Odbili się od dna

Ci którzy uważnie śledzili grę Skry wiosną nie są zaskoczeni tym, że częstochowianie wygrali dwa mecze z rzędu i opuścili ostatnie miejsce w tabeli.


Gdy po przegranych minimalnie meczach z ŁKS-em i Bruk-Betem Termalicą trener Skry Jakub Dziółka podkreślał, że jego zespół gra w rundzie wiosennej coraz lepiej, niewielu fachowców dostrzegało te zmiany na lepsze. Dlatego po pierwszym tegorocznym zwycięstwie częstochowian przede wszystkim padały słowa o słabej dyspozycji Podbeskidzia i podkreślano głównie, że to bielszczanie przerwali swoją passę 12 spotkań bez porażki. W dodatku skazywana już na pożarcie drużyna spod Jasnej Góry po tym zwycięstwie – pierwszym 11 porażkach i 1 remisie – nie opuściła jeszcze wtedy ostatniego miejsca w tabeli.

Tej sztuki dokonała jednak po drugim z rzędzie wygranym spotkaniu z Zagłębiem Sosnowiec i zgodnie z obietnicami składanymi przez zawodników oraz sztab szkoleniowy „skrzacy” włączyli się do walki o utrzymanie. Plasują się wprawdzie jeszcze w strefie spadkowej, ale mają tylko punkt straty do Odry Opole, która po 23 kolejkach jest pierwszym zespołem „nad kreską”.

Jak równy z równym

– Jeżeli po przedostatniej kolejce będziemy mieć 4 punkty straty do miejsca zapewniającego utrzymanie to dopiero wtedy się poddamy – stwierdził na koniec lutego Jakub Bursztyn, bramkarz Skry. – Z matematyką bowiem nie wygramy. Ale jeżeli chodzi o boisko, co pokazały nawet te przegrane mecze z ŁKS-em Łódź i w Niecieczy, zawsze będziemy wychodzić na spotkanie żeby wygrać. Jesteśmy w stanie walczyć jak równy z równym z każdym i będziemy się starali grać na zero z tyłu oraz o 3 punkty.

Duża radość

Potwierdzeniem tych zapowiedzi były dwa kolejne spotkania, w których golkiper częstochowskiego zespołu zachował czyste konto, a w meczu z Podbeskidziem Jakub Sangowski oraz w spotkaniu z Zagłębiem Jan Flak, zadali ciosy decydujące o wynikach.

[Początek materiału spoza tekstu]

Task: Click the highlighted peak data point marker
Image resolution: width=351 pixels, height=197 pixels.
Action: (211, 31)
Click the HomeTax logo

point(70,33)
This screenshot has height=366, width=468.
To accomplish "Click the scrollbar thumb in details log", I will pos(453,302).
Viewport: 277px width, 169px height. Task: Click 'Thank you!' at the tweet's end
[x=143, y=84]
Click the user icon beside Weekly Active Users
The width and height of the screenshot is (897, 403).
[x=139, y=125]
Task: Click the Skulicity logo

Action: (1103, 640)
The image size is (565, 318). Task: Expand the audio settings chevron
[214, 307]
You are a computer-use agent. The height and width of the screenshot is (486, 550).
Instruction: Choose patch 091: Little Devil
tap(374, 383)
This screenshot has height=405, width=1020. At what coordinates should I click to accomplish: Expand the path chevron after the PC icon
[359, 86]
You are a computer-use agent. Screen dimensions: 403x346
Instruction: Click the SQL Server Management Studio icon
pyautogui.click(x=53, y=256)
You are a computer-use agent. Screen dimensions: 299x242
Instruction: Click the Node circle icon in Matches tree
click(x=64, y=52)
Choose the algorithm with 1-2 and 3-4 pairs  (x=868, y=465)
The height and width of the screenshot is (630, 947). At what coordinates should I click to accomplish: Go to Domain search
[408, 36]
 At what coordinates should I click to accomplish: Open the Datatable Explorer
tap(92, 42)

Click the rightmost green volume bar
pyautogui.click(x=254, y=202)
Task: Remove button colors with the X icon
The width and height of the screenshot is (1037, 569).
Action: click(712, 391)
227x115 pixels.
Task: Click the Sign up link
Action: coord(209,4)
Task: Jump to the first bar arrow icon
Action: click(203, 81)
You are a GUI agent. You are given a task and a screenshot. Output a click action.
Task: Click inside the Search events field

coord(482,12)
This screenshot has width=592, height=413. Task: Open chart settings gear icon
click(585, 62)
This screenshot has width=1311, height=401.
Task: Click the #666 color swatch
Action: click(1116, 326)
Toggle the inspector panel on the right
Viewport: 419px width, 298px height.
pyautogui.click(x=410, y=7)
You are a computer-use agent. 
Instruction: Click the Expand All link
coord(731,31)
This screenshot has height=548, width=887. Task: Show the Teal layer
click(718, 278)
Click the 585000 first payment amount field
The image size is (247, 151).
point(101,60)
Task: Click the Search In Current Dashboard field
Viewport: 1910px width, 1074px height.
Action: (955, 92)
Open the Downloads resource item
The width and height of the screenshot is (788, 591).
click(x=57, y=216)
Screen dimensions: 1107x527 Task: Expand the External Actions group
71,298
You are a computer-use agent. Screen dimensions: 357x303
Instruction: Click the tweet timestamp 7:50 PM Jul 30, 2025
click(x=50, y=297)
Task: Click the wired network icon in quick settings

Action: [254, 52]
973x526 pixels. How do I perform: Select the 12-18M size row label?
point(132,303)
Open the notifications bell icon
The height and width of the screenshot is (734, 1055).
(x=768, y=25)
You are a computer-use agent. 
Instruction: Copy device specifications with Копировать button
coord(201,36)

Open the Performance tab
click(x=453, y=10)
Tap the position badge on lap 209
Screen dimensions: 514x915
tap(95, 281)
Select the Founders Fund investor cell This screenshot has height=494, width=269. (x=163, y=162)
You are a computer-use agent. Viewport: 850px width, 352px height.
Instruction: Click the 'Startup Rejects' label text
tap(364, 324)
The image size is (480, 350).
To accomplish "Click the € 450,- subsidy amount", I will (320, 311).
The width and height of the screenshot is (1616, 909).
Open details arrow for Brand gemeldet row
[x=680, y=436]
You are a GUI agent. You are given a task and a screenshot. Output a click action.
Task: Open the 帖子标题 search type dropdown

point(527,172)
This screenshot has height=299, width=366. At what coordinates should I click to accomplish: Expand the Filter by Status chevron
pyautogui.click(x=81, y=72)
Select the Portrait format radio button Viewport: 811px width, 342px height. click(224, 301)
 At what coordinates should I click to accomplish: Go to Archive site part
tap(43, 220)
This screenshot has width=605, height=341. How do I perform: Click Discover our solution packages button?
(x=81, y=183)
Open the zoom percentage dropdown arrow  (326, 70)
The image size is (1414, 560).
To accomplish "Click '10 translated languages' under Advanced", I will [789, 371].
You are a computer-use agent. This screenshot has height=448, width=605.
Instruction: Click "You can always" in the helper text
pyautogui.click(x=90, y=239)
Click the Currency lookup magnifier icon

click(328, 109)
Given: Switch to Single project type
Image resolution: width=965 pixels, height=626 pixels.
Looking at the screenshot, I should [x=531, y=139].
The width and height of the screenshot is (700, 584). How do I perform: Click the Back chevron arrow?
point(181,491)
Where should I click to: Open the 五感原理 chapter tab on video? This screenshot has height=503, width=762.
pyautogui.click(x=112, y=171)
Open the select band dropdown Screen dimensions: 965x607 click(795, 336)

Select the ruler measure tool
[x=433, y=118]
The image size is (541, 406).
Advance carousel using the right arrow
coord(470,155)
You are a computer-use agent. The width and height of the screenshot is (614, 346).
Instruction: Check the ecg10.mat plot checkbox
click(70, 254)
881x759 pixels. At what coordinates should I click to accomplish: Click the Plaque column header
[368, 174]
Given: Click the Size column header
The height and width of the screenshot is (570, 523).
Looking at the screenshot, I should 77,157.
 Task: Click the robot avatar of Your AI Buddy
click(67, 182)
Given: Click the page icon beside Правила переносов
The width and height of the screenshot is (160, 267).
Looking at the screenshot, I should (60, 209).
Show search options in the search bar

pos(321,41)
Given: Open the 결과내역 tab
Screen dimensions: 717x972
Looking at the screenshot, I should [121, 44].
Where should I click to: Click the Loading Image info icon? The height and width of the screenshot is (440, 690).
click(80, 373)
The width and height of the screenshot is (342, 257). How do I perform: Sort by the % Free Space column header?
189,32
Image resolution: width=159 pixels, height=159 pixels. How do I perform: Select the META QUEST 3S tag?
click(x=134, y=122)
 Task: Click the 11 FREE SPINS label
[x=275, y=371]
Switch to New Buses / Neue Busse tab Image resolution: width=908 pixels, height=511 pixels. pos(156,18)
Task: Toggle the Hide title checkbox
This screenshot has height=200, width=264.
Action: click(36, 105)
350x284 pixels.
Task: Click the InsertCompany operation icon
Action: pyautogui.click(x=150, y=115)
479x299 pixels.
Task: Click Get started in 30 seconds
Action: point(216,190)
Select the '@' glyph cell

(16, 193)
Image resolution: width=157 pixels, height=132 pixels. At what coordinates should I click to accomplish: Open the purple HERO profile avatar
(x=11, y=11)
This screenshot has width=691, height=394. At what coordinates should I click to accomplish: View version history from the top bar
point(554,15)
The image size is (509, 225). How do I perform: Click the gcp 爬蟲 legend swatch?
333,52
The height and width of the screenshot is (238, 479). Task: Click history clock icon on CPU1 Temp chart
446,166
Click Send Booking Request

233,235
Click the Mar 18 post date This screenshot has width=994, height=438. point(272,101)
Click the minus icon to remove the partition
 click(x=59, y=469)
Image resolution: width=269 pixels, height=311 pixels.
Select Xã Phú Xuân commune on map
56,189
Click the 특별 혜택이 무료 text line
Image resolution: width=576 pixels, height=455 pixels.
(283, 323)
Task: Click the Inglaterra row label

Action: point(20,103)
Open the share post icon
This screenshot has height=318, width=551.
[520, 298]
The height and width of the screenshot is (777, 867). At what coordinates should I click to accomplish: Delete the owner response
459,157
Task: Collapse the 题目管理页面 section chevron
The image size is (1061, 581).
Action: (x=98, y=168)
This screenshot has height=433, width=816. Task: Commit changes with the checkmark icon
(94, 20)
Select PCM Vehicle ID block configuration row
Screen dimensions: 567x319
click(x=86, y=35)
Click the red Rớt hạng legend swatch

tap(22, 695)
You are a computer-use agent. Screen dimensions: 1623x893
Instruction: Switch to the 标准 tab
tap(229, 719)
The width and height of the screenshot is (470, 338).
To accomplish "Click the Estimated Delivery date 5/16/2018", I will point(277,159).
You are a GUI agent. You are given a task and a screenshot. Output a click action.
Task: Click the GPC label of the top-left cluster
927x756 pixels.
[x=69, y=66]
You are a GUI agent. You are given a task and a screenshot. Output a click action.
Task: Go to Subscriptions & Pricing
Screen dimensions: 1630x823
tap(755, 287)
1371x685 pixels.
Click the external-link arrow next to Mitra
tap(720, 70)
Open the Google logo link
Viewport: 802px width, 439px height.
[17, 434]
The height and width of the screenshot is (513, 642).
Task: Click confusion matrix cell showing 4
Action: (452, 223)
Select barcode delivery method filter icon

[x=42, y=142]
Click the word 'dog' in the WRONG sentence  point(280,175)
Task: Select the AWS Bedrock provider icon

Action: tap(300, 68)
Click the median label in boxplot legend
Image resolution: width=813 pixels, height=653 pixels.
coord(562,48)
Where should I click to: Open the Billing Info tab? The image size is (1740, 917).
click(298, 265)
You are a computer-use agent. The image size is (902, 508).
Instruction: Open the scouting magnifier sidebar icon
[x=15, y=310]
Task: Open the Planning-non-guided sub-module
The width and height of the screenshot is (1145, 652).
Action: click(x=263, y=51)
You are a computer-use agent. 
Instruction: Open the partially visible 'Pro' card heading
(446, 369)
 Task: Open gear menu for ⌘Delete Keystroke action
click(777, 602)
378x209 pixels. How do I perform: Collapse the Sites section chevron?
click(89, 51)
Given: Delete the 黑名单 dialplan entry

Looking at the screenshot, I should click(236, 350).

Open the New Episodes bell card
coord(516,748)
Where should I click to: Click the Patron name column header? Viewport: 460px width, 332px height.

– Czujemy dużą radość – powiedział strzelec gola w starciu z bielszczanami i asystent przy trafieniu w potyczce w Sosnowcu. – Długo czekaliśmy, żeby w końcu poczuć smak zwycięstwa i przeżyć tę radość po wygranym meczu. A ja tym bardziej się cieszę, że przełamałem się i strzeliłem swojego pierwszego gola dla Skry więc mogę powiedzieć, że jestem zadowolony. Długo nie grałem w pierwszym składzie więc ucieszyłem się, że dostałem szansę gry od pierwszej minuty i myślę, że ją wykorzystałem. Starałem się grać jak najlepiej i myślę, że mogę być zadowolony. Zadowoleni możemy być jednak także jako zespół, bo byliśmy konsekwentni w swoim działaniu. Byliśmy bardzo dobrze ustawieni taktycznie i zorganizowani w defensywie co okazało się kluczem do sukcesu.

Oby tak dalej

Jakub Bursztyn broni, Jakub Sangowski atakuje, ale przede wszystkim cała drużyna Skry angażuje się na sto procent i każde ogniwo w tym „łańcuszku Jakuba” odgrywa bardzo ważną rolę.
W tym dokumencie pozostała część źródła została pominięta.